Re: [PATCH V3] can: usb: f81604: add Fintek F81604 support

From: Vincent MAILHOL
Date: Thu Mar 30 2023 - 09:11:42 EST


On Thu. 30 Mars 2023 at 15:49, Peter Hong <peter_hong@xxxxxxxxxxxxx> wrote:
> Hi Vincent,
>
> Vincent MAILHOL 於 2023/3/28 下午 12:49 寫道:
> >>>> +static int f81604_set_reset_mode(struct net_device *netdev)
> >>>> +{
> >>>> + struct f81604_port_priv *priv = netdev_priv(netdev);
> >>>> + int status, i;
> >>>> + u8 tmp;
> >>>> +
> >>>> + /* disable interrupts */
> >>>> + status = f81604_set_sja1000_register(priv->dev, netdev->dev_id,
> >>>> + SJA1000_IER, IRQ_OFF);
> >>>> + if (status)
> >>>> + return status;
> >>>> +
> >>>> + for (i = 0; i < F81604_SET_DEVICE_RETRY; i++) {
> >>> Thanks for removing F81604_USB_MAX_RETRY.
> >>>
> >>> Yet, I still would like to understand why you need one hundred tries?
> >>> Is this some paranoiac safenet?
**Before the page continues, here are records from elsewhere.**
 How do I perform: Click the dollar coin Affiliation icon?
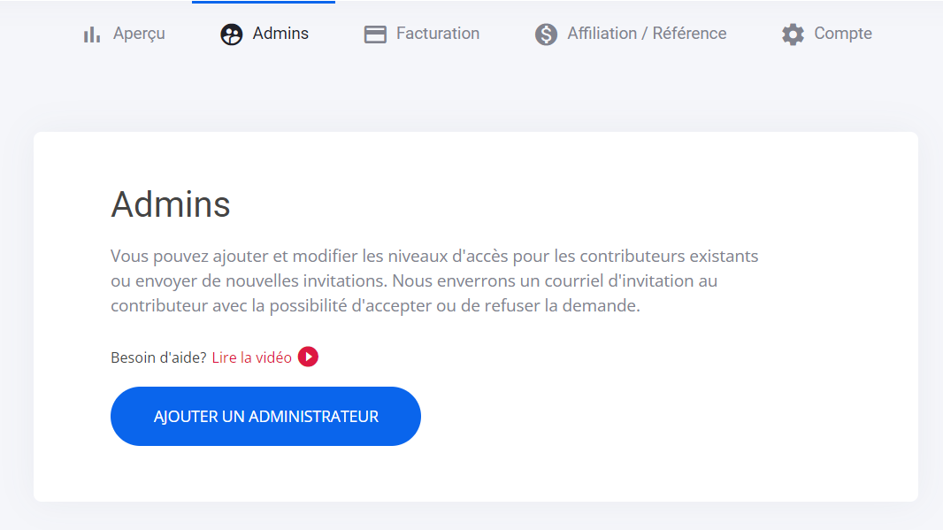point(546,35)
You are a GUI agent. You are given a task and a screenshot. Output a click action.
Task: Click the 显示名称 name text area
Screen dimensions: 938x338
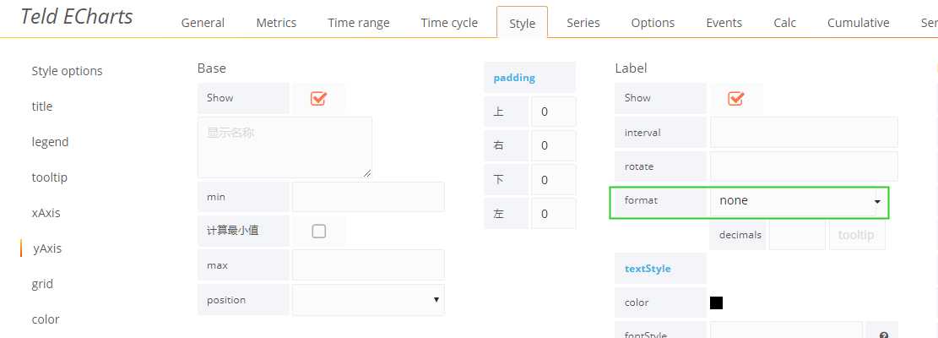coord(285,147)
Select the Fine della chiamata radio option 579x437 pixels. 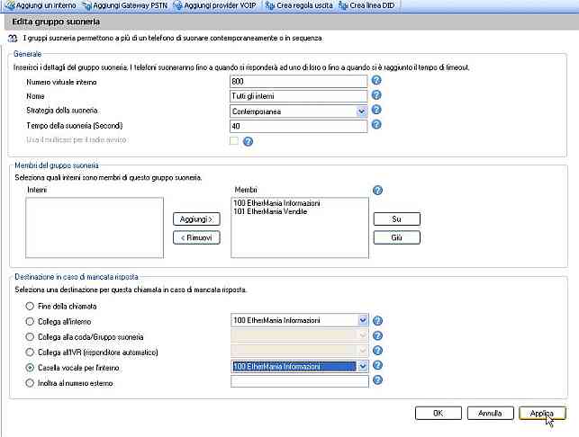(30, 305)
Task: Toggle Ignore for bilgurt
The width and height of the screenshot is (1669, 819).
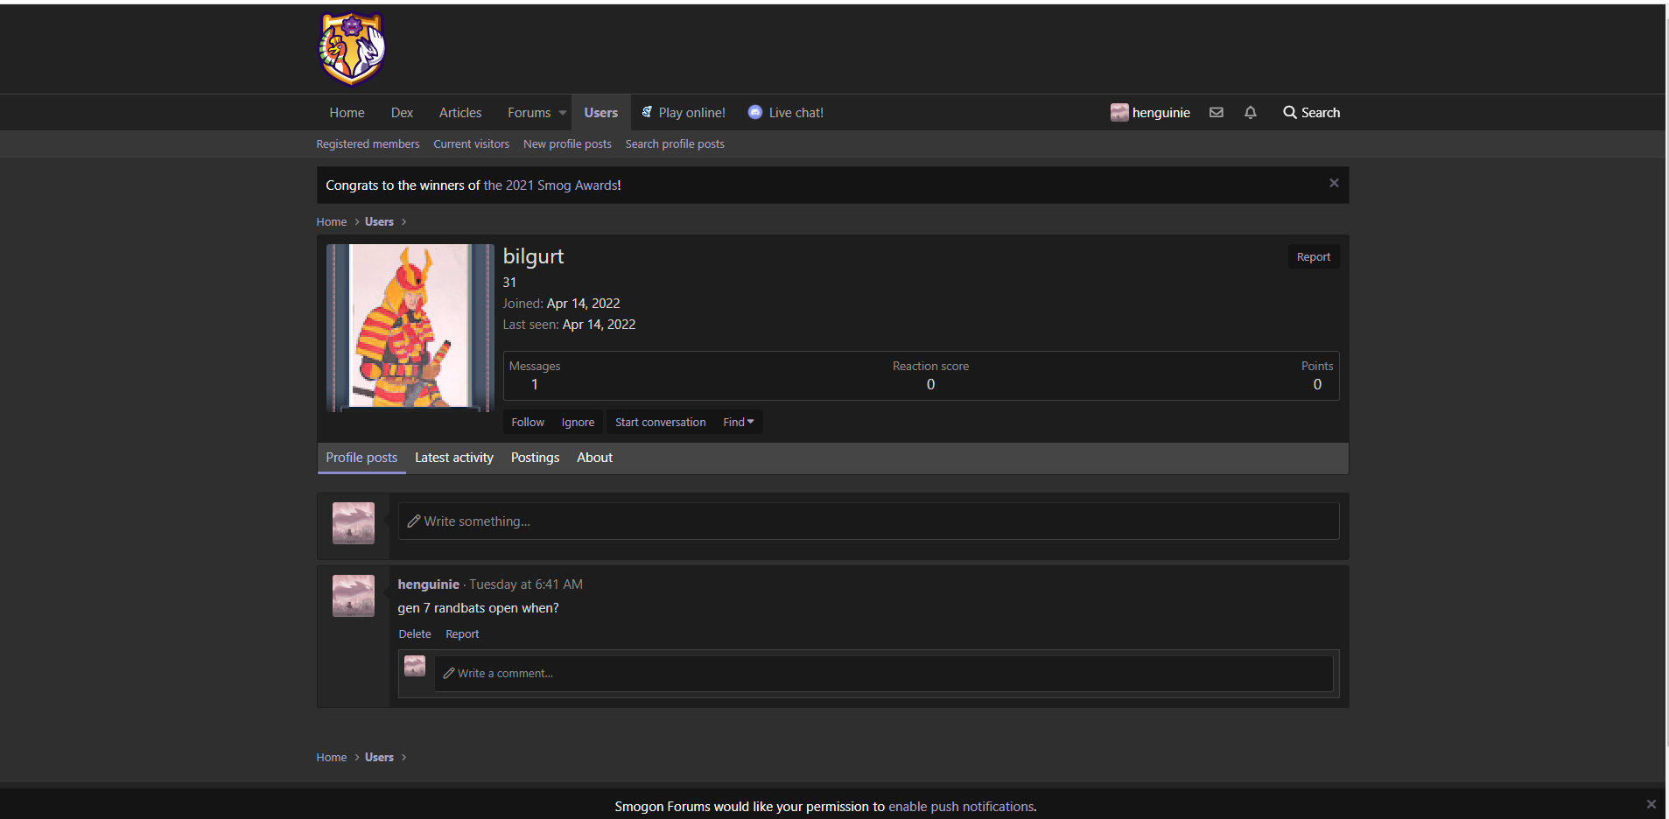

Or does the device really need so many
> >>> attempts to operate reliably? If those are needed, I would like to
> >>> understand the root cause.
> >> This section is copy from sja1000.c. In my test, the operation/reset may
> >> retry 1 times.
> >> I'll reduce it from 100 to 10 times.
> > Is it because the device is not ready? Does this only appear at
> > startup or at random?
>
> I'm using ip link up/down to test open/close(). It's may not ready so fast.
> but the maximum retry is only 1 for test 10000 times.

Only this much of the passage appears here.